The board also generates 12VAC separately for each of the two triacs. That 12V is switched by the opto-isolated triac to provide an AC drive signal off the board and out to the main triacs that actually switch the AC power. The main triac gate is fed the 12V AC only if the control signal was pulled to ground, the LED lit and fired the on-board triac, and then that triac feeds 12V.

I finally decided that my meter might be sensing 240V due to the capacitor network across the triac but if it isn't on, there wouldn't be any power to drive the motor. I hooked up the blower to my repaired power supply in cabinet B, provided 240 to the power supply and turned on the circuit breaker. No motor running. I think grounded J4 pin 12, the control pin, and the motor turned right on. In fact, this was working correctly on the cabinet B supply and probably works well on the cabinet A one too.

Connecting vacuum/blower in cabinet B to drive in cabinet A


My cabinet A is in good physical condition, at least it hasn't suffered the major damage found in cabinet B. However, only cabinet B has a vacuum pump and air blower. My intent is to wire up the motor from cabinet B to the power supply in A, then route the hoses over to the fittings on cabinet A.

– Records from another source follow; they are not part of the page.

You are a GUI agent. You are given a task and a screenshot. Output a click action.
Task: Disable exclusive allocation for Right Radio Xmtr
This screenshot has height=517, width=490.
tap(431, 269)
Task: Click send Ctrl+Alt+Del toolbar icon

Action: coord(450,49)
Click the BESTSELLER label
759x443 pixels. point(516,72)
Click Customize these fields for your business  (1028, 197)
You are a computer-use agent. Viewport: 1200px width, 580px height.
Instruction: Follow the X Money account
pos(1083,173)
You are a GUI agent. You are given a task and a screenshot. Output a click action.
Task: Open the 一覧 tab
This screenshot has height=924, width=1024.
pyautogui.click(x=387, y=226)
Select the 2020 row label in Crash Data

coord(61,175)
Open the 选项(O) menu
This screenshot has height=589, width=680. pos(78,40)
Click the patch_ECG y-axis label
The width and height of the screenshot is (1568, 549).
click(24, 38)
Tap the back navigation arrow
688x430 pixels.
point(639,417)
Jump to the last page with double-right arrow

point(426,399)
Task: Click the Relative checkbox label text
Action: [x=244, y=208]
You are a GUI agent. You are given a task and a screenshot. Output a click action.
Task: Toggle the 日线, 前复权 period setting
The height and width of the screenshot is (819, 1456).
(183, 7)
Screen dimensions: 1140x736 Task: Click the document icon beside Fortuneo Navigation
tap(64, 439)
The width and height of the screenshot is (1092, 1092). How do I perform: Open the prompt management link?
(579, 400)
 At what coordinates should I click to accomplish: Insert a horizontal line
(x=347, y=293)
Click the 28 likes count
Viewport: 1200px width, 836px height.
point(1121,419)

This should give me a fully functioning drive in cabinet A. If I could resolve the challenge of sourcing or building an equivalent vacuum pump and air blower, then it is theoretically possible to also get the drive in B working.

Damaged wiring in rear of operator control panel

Forklift through glass door and into the upper right part of drive, broken cartridge autoloader

Frame quite bent from forklift accident

However, there are substantial challenges in cabinet B - bent frame, bent parts, cracked parts for the tape cartridge autoloader, and a very damaged operator control panel. I believe I can live with the bent frame and can fix the operator control panel. It is still not clear whether critical mechanical transport parts have been bent or damaged. The autoloader could possibly be bypassed coupled with simple repairs.

Properly wired operator control panel from cabinet A

Undamaged cartridge autoloader and panel from cabinet A

The air blower provides cooling air to the take up and feed reel motors, air to the manifold and vacuum to the manifold. These three hoses were connected on the cabinet B drive unit, but all I need to do is swap them over to the cabinet A drive unit. Then, with the long power cable from the blower motor plugged into the power supply in cabinet A, it will complete the drive in that cabinet.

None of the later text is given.